Diduga Bongkar Jaringan Penjual Tramadol, Wartawan Dianiaya dengan Samurai dan Stik Golf
JAKARTA – Seorang wartawan media online mengalami penganiayaan brutal saat melakukan investigasi terkait dugaan peredaran bebas obat keras golongan G, seperti Tramadol dan Hexymer, di sekitar Jalan H. Ten Raya, Rawamangun, Jakarta Timur.
Insiden bermula ketika korban mendatangi sebuah toko yang diduga menjadi lokasi transaksi obat terlarang tersebut. Kehadirannya segera diketahui oleh penjaga toko, yang kemudian menghubungi pemilik usaha.

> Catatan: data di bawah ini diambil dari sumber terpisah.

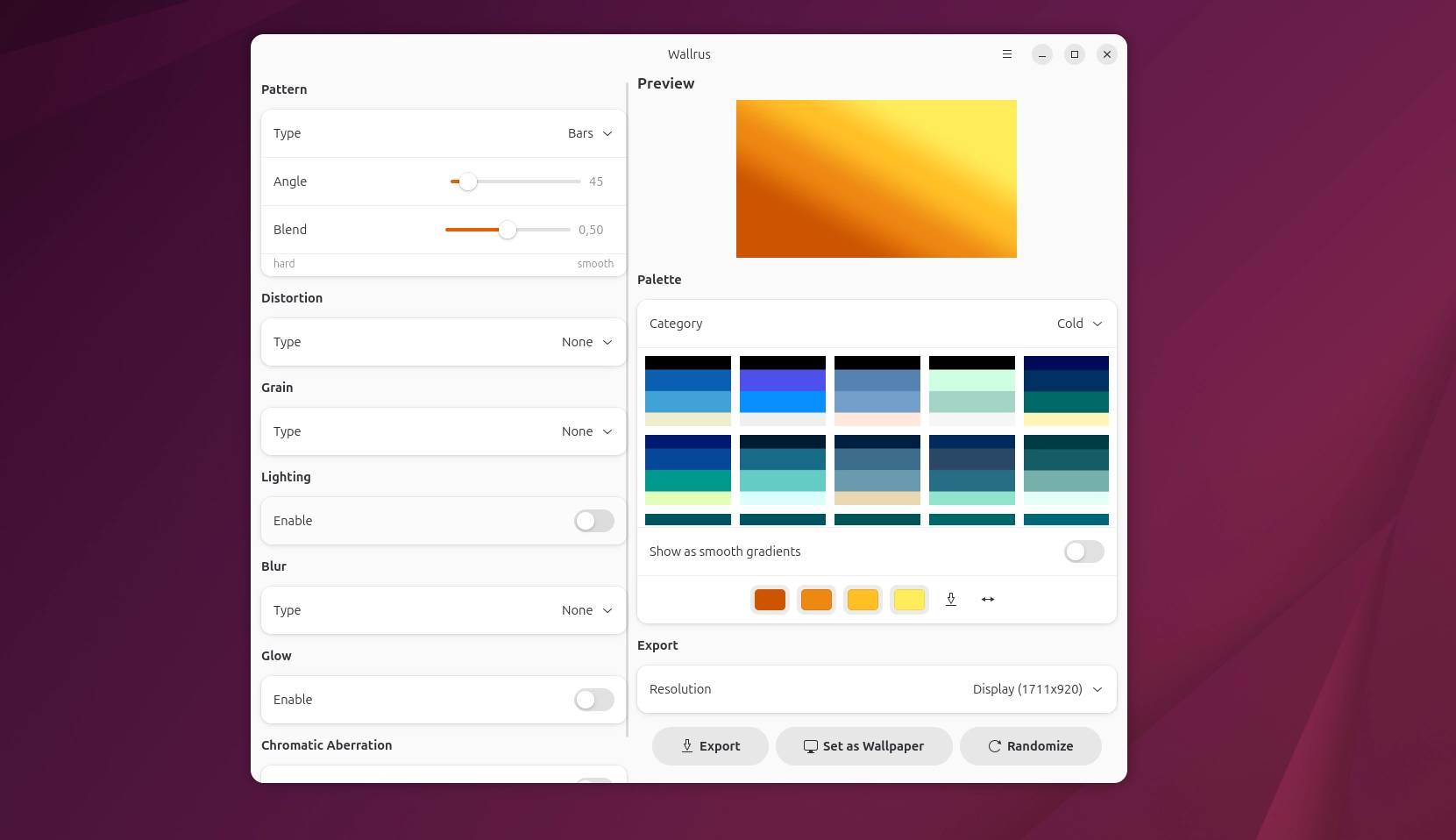The image size is (1456, 840).
Task: Enable the Glow toggle
Action: [x=593, y=700]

Tak lama berselang, pemilik toko datang bersama beberapa orang. Situasi yang semula tegang berubah menjadi aksi kekerasan. Korban diduga dipukul dengan stik golf dan bahkan dibacok menggunakan samurai. Akibatnya, wartawan tersebut mengalami luka serius dengan sobekan di beberapa bagian tubuh dan harus dilarikan ke rumah sakit.

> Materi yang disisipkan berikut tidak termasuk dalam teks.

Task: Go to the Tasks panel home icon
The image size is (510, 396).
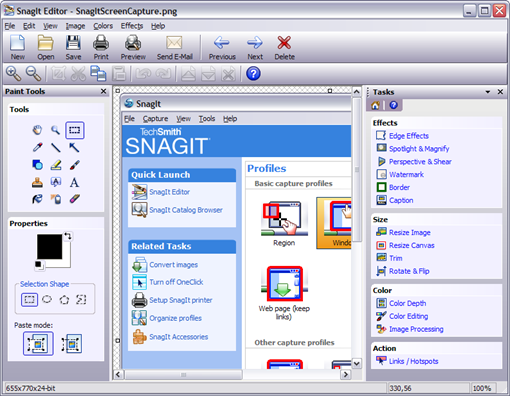Action: coord(375,105)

Atas kejadian ini, korban, didampingi kuasa hukum Adam Suwahyu, S.H., M.H., dan Zainal Arifin, S.H., dari LBH Jaringan Rakyat (JARAK), telah melaporkan kasus penganiayaan tersebut ke kepolisian. Laporan tercatat dengan nomor LP/B/777/III/2025/SPKT/Polres Metro Jakarta Timur/Polda Metro Jaya, tertanggal 2 Maret 2025.

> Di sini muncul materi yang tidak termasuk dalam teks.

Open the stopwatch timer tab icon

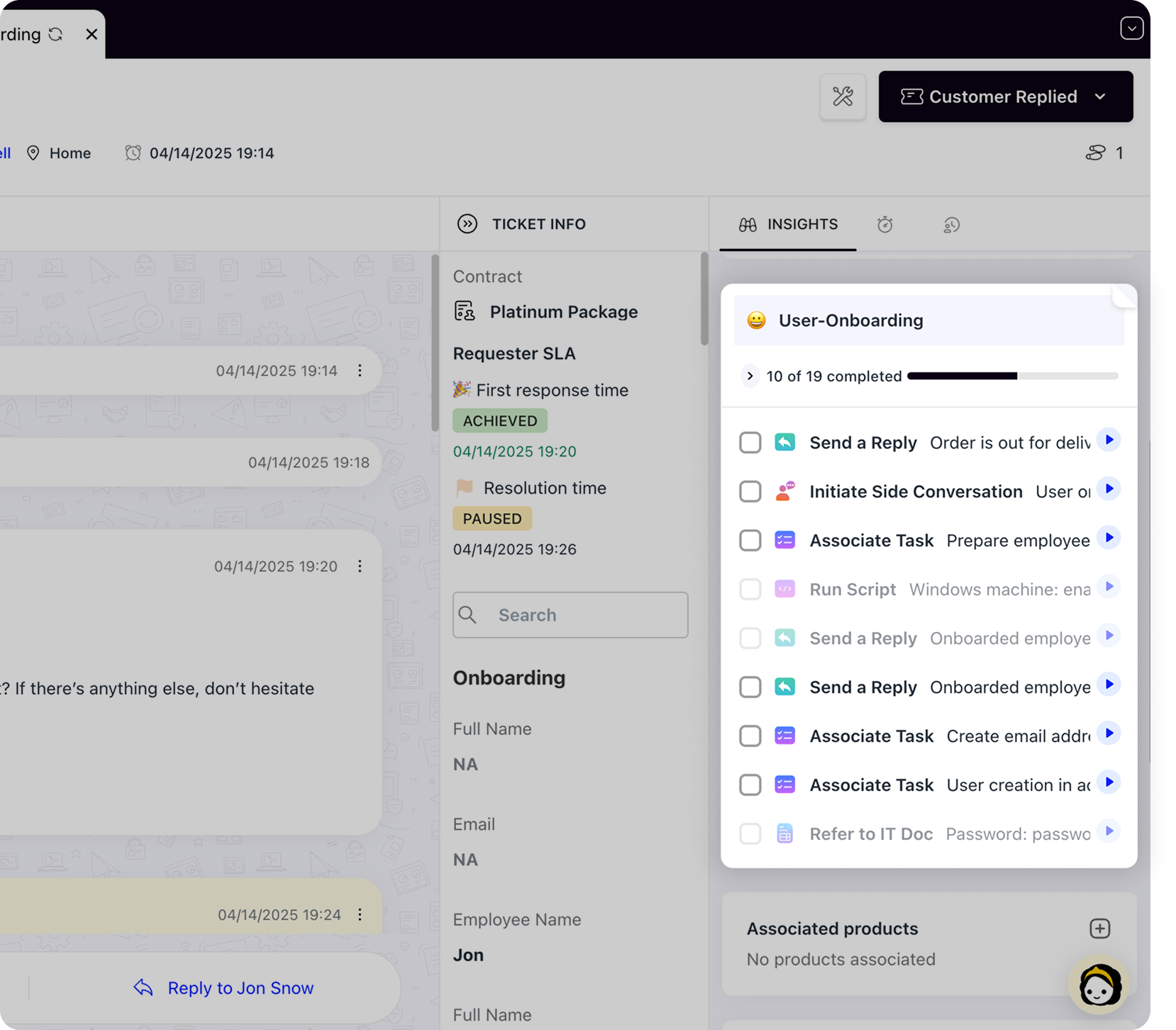click(x=884, y=225)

Tindakan kekerasan terhadap wartawan ini menuai kecaman dari berbagai pihak, termasuk Ketua Gabungan Wartawan Tangerang (GAWAT), Yanto. Ia mengecam keras aksi brutal tersebut dan menegaskan bahwa kejadian ini merupakan ancaman nyata terhadap kebebasan pers.
"Segala bentuk penganiayaan terhadap wartawan yang sedang menjalankan tugas jurnalistik tidak hanya mengancam keselamatan pribadi, tetapi juga kebebasan pers yang dijamin oleh konstitusi," tegas Yanto, Kamis (6/3/2025).
Lebih lanjut, Yanto meminta kepolisian segera menangkap dan mengusut tuntas pelaku penganiayaan.
"Kami memberikan dukungan penuh kepada korban dan keluarganya untuk mendapatkan keadilan. Aparat penegak hukum harus bertindak tegas dan cepat dalam kasus ini. Jangan sampai ada impunitas terhadap pelaku kekerasan terhadap jurnalis," tambahnya.
Kasus ini menimbulkan dugaan bahwa jaringan peredaran obat terlarang di wilayah tersebut memiliki keberanian besar hingga nekat melakukan kekerasan demi melindungi bisnis ilegalnya. Hal ini menimbulkan pertanyaan: Sejauh mana kekuatan jaringan ini hingga berani menganiaya seorang wartawan di tengah kota besar seperti Jakarta?
Masyarakat dan komunitas pers kini menantikan langkah tegas kepolisian, tidak hanya dalam mengusut kasus penganiayaan ini, tetapi juga dalam membongkar aktor-aktor di balik peredaran obat terlarang yang meresahkan banyak pihak. (Hayat/Red)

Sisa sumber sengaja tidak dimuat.